--- START ---

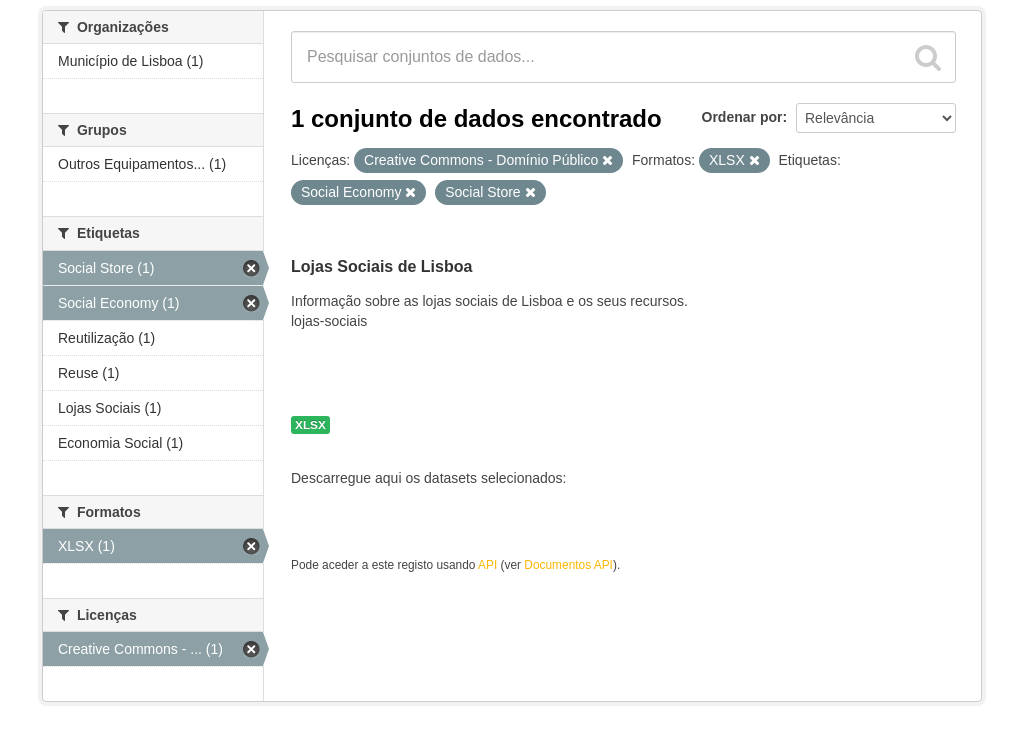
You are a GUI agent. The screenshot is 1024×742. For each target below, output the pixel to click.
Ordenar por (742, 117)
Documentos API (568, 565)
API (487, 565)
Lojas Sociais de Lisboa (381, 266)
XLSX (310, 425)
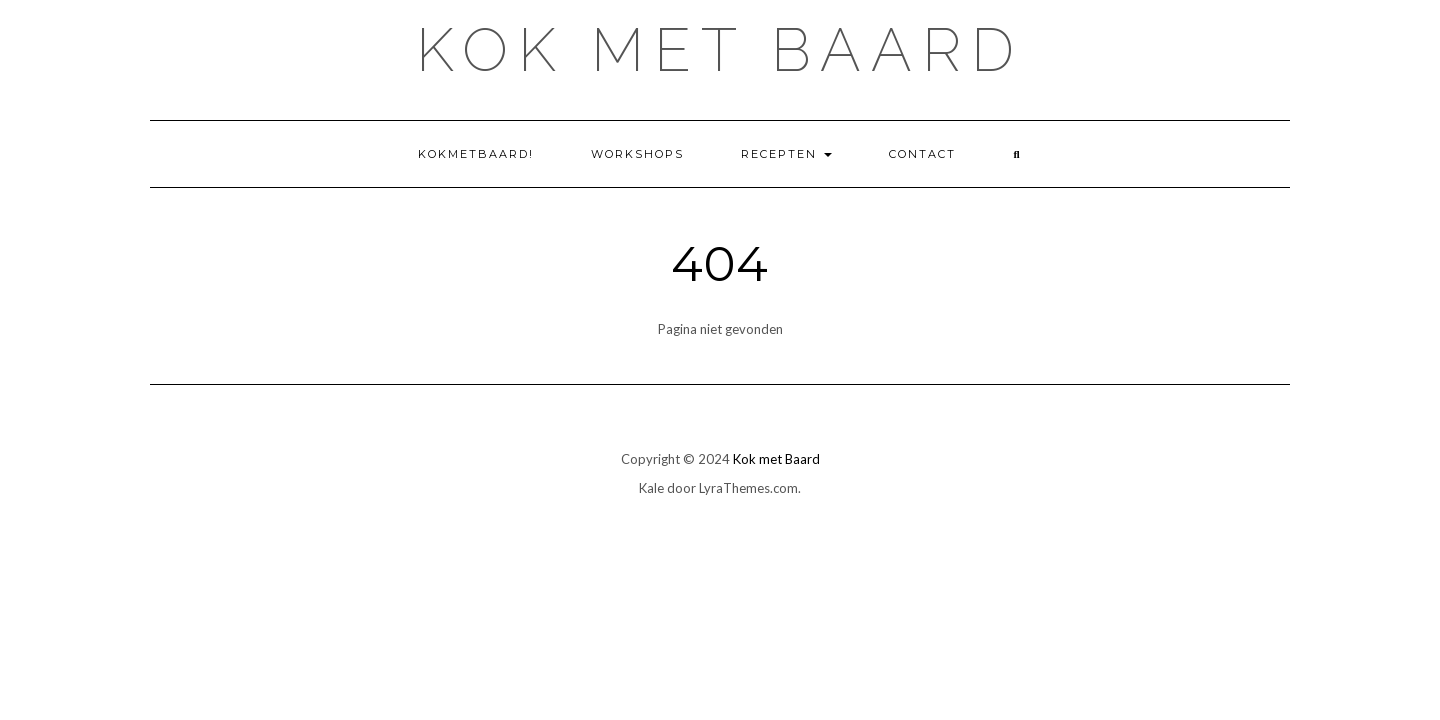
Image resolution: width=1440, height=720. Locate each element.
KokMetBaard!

--- END ---
--- START ---

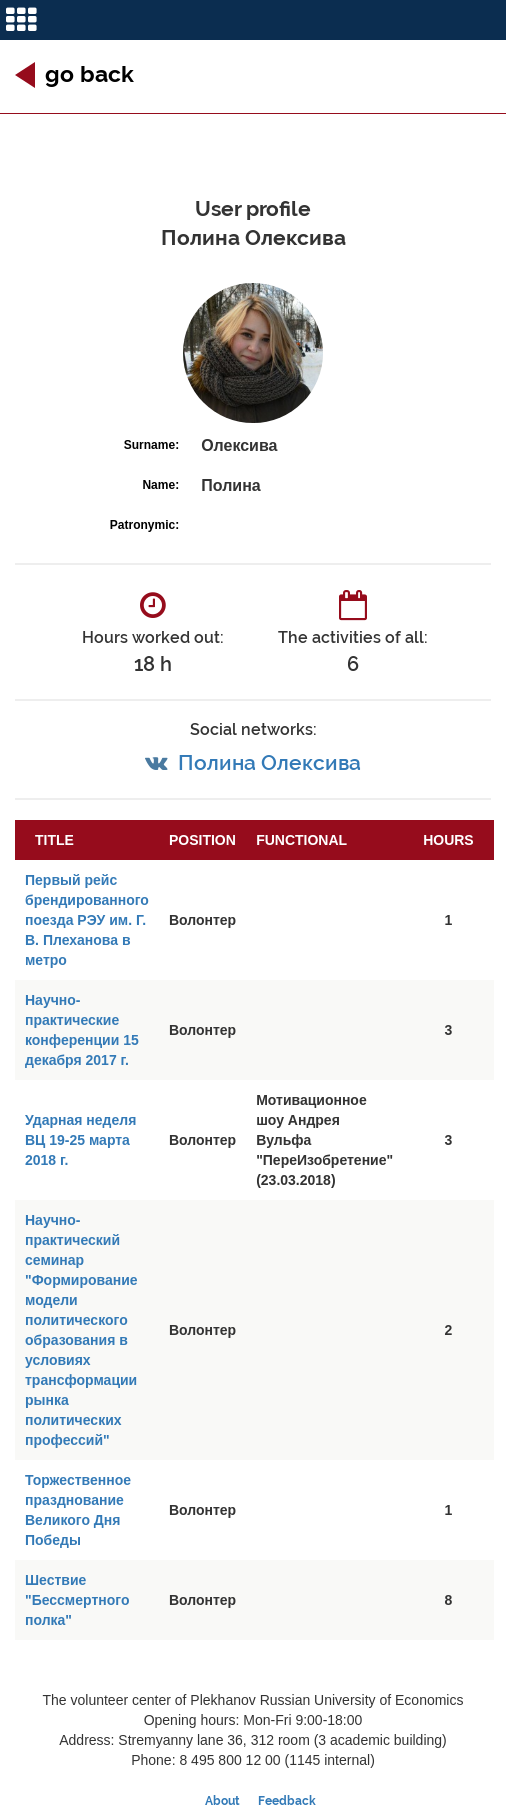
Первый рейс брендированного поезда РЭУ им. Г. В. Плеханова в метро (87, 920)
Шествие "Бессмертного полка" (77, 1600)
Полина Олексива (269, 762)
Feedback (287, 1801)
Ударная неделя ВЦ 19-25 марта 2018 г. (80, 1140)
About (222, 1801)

--- END ---
--- START ---

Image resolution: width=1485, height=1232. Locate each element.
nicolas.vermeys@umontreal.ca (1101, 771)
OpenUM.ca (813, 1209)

--- END ---

[Work to do]: Rewrite the data starting at the line that has "You are a GUI" and ending after the line that has "XLSX (310, 425)". Substitute "image" for "screenshot" and keep everything else the same.

[Correct output]:
You are a GUI agent. The image is 1024×742. For each target below, output the pixel to click.
Ordenar por (742, 117)
Documentos API (568, 565)
API (487, 565)
Lojas Sociais de Lisboa (381, 266)
XLSX (310, 425)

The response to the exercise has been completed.